Event-related BOLD responses were estimated using a general linear model approach. The model comprised a total of 15 regressors plus intercept. Regressors of interest represented the four main conditions (VA, VX, AX, and XX), each modeled with an event duration of 12 seconds and convolved with the canonical hemodynamic response function. As regressors of nuisance, we included right and left button presses, cue presentation, visual search and area restriction of the search (as a parametric effect with levels -1, 0, and 1 corresponding to full display, half of the display, and quarter of the display, respectively), as well as the six realignment parameters. The first four regressors of nuisance were convolved with the canonical hemodynamic response function, with the first three being defined as actual events and with visual search being modeled with an event duration corresponding to the reaction time of that trial. Four contrasts were generated for each participant: VX>AX, VA>XX, VX>XX, and AX>XX. For each voxel, resulting contrast weights entered one-sample t-tests. General task activations (i.e., attention to visual stimuli, auditory stimuli, or both) were assessed by the conjunction VA>XX ∩ VX>XX ∩ AX>XX. To correct for multiple comparisons, false discovery rate (FDR) correction was used (p < .05).
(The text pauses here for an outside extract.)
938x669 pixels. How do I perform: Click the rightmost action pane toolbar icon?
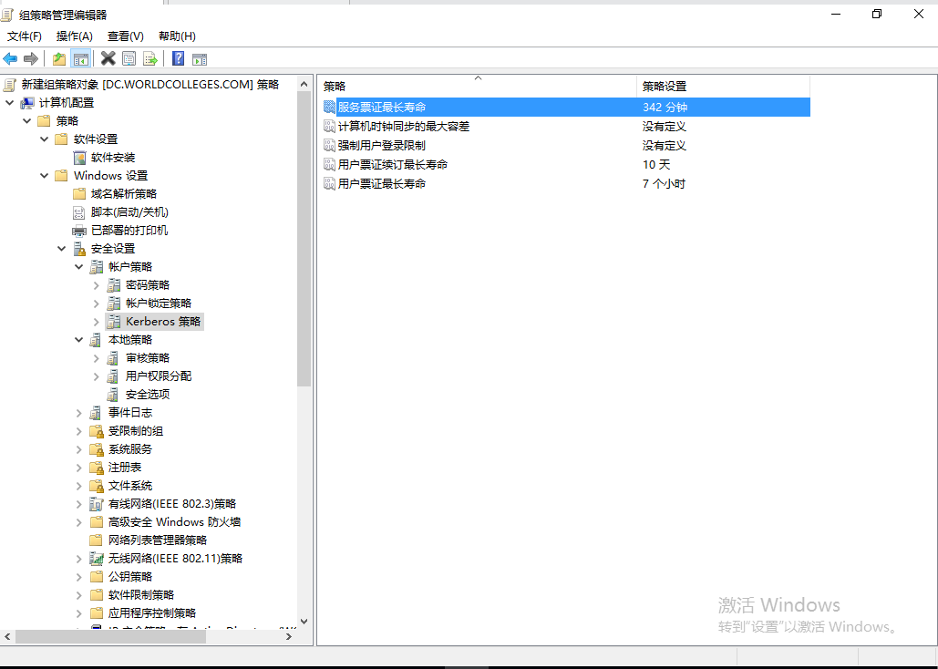coord(198,57)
Nodes represented contrast peak voxels, and edges were defined as correlations between confound-corrected BOLD time series (BOLD series hereafter). Sixteen peak voxels were chosen from contrast VA>XX ∩ VX>XX ∩ AX>XX, and six peak voxels each from contrasts VX>AX and AX>VX, resulting in a total of 28 nodes. Every node was created by surrounding the corresponding peak voxel with a 6-mm-radius sphere using AFNI’s 3dUndump and used to average, for every participant, BOLD series of voxels within a sphere (nvoxels = 33; see ). This approach aims to get reliable time series averages while simultaneously retaining a certain degree of functional node specificity.
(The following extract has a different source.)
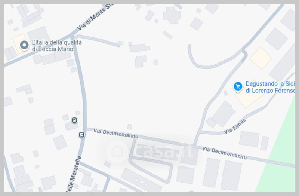Viewport: 299px width, 196px height.
Task: Select the cross-shaped building at the top
Action: [172, 15]
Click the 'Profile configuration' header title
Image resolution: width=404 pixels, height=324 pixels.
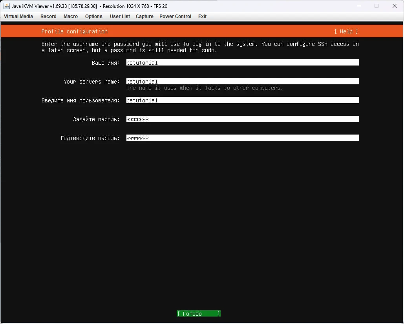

Averaged BOLD series were used to calculate Pearson correlations between all pairs of nodes. Correlation coefficients were Fisher’s Z transformed. To generate condition-specific correlation matrices, BOLD series were restricted to relevant volumes from the audio-visual sequences (six TRs per trial) of correctly answered trials, shifted by six seconds to account for the hemodynamic lag. In case of conditions VA and XX, 24 correctly answered trials were randomly chosen to balance the number of trials between conditions (minimum number of trials per subject and condition was 22). Accordingly, every correlation coefficient was based on at least 132 data points.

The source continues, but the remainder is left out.